La letra desobediente

Ama Pola

Ayer te extrañé pero no tanto porque te soñé. Estabas en el borde de la cama contemplando mi sueño. Me mirabas como quien observa a una flor. Como las de tu jardín, allá, cerca del río, del mar, de los manglares y las lagunas de nuestra tierra. Me pensabas y te pensaba. Imposible separarte de él porque eran inseparables. Padres y madres juntos, intercambiaban papel según las circunstancias. La división del trabajo les dio la división de sus vidas. Y a nosotros, un lugar en el mundo.

Sabían que odiaba los festejos a sus nombramientos oficiales por el negocio que les rondaba,  y se reían de ello. “Un día no hace a un padre o a una madre”, decían sonriendo.  Y aun así, caray, las leyes de la publicidad nos empujaban al caos para llevarlos a comer, al teatro, a ver a Juan Gabriel para que les cantara “Amor eterno”.  Juntos, siempre unidos, como decía mi padre: “A tu madre la he querido como a una mujer, como a una hermana, como a una amiga. Me ha dado el deseo y el asco. La detesto a veces, y otras no. Supongo que ese revoltijo de emociones debe ser el amor. Quizá por eso tengo 56 años con ella”. (Se fueron los dos, con un año de diferencia al despuntar el siglo XXI).

Quizá por eso te soñaba cerca de mis pies, en mi cama, donde me mirabas con interrogaciones.  ¿Te acuerdas de la inundación de los 50? Una foto no miente: estaba en tus brazos y alrededor nuestro todos tus hijos. Yo sonreía. ¿No recuerdas aquél día que hicimos al Niño Artillero (Narciso Mendoza), de plastilina, ese que disparó a las tropas de Calleja en el sitio de Cuautla? Por eso me dieron 10, gracias a tus oficios de artista. Eras buenísima con las manos: tejías, bordabas, torteabas, amasabas, amabas como poca gente que conozco. Eres la razón por la que no me importa ser cursi.

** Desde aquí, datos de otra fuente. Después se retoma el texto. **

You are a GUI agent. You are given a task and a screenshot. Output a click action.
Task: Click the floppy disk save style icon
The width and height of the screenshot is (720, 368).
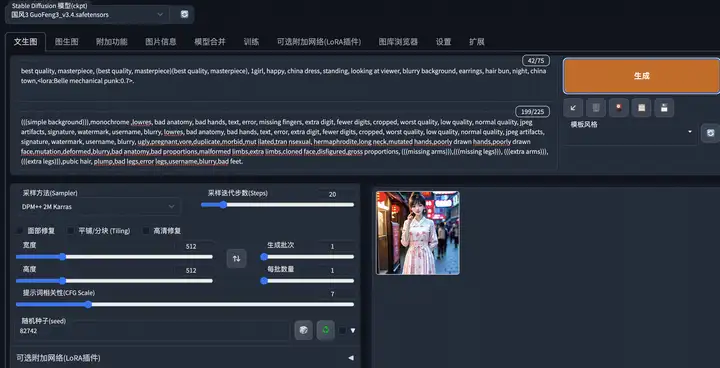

¡Pero tuve que despertar! No estabas. Ya no vas a estar. Bien. No tengo que fingir una felicitación que nunca me salió. Tú siempre lo supiste. Ahora, públicamente debo decirte que te extraño. Pero no por el día de las madres, no. Es porque ya no estarás. Aunque bueno, lo sabes, cuando te necesito te sueño al lado mío y entonces el mundo, mi mundo se equilibra. Gracias a los dos —sí: a los dos por venir a mi mente—.

Me levanté y te puse la canción que te eterniza, esa del tuxpeño, el tenor Hugo Avendaño: “Amapola, amapola, cómo puedes tú vivir tan solaaa…”

Gracias, Polita. Leopolda: Ama Pola. Descansa con él.